In a poll recently conducted by ISPA asking which US candidate would be better for Iran, 46.1 percent of those surveyed said that it did not matter who won. Despite the damage Trump’s undoing of the JCPOA has caused the Iranian economy, many Iranians still do not believe that the result of US elections will significantly change Iran’s situation. The question is why.

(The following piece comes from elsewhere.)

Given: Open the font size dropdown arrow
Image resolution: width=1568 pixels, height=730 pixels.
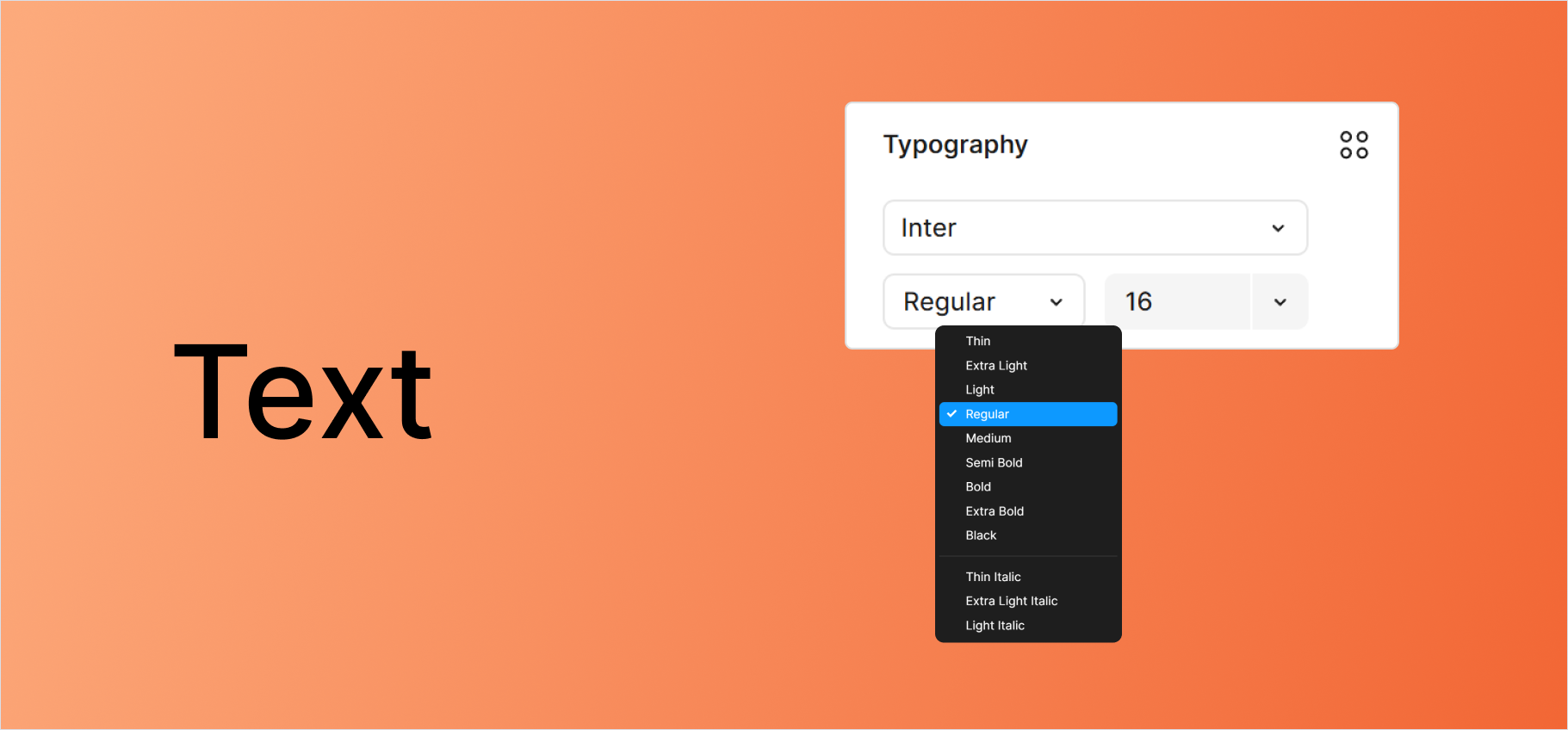Looking at the screenshot, I should pos(1280,302).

Iranians understand that sanctions are having a negative impact on their economy, with 76 percent asserting that their impact was either very or somewhat negative according to a poll conducted by IranPoll and The Chicago Council on Global Affairs in November 2019. However, in a poll conducted by the same organizations in December 2019, 56 percent of Iranians cited domestic economic mismanagement and corruption as having the greatest negative impact on their economy, compared to 39 percent who blamed foreign sanctions.
In 2019, Transparency International ranked Iran 146th out of 180 countries in its corruption perceptions index. Systemic corruption is deep-rooted in Iran, which is rife with embezzlement, money laundering, smuggling, bribery, fraud, and nepotism.
In September, for example, the former executive deputy of the judiciary, Akbar Tabari, was sentenced to thirty-one years in prison for large-scale corruption. Hossein Fereydoun, an Iranian politician and President Hassan Rouhani’s brother and confidant, was convicted of “receiving bribes” in 2019. In 2018, former deputy governor of the Central Bank, Ahmad Araqchi, and Meysam Kohadaei, an adviser to Rouhani’s deputy of economic affairs, were entangled in a corruption case involving almost $200 million. In July 2019, Rouhani’s chief of staff revealed that $1.12 billion allocated for medicines and essential goods had “disappeared.” As of September, a parliamentary inquiry into the missing funds had still not begun.
Economic inequality is also widespread in the country. Most notably, Supreme Leader Ali Khamenei controls a financial empire within Iran estimated to be worth $95 billion as of 2013, despite tens of millions of Iranians living in poverty. The Islamic Revolutionary Guard Corps (IRGC) is also believed to play a large role in economic corruption and inequality. The IRGC benefits from the smuggling of oil, narcotics, and more in Iran’s black market—smuggling boosted by the need to circumvent US sanctions. In 2007, a member of parliament estimated that IRGC smuggling brought in around $12 billion annually. The IRGC has a firm grip on Iran’s underground economy, which is estimated to average 37 percent of the country’s GDP and is valued at over $34 billion.
Additionally, it is not guaranteed that a Biden win would revive the JCPOA. Iran is approaching a presidential election of its own in June 2021 and it is possible that a hardline candidate will win. Hardliners opposed the nuclear accord when it first came to fruition and many celebrated when Trump exited the deal. Hardliners are notoriously anti-west and generally advocate for an economic policy that is self-sufficient. Trump’s withdrawal from the agreement incentivized Iran to develop closer relations with China and Russia, something hardline factions also support. Hardliners dominated the most recent parliamentary elections. If they also win the presidency, they could make it more difficult to salvage the JCPOA and build upon it.
It is also worth remembering that, although the US presidential election is in November, if Biden wins, he would not come into office until late January. This leaves a Biden administration with limited time to sequence a mutual return to the JCPOA before Iran’s election.
All these factors could help explain why so many Iranians assert that it will not matter who wins in the US given their own limited domestic political choices.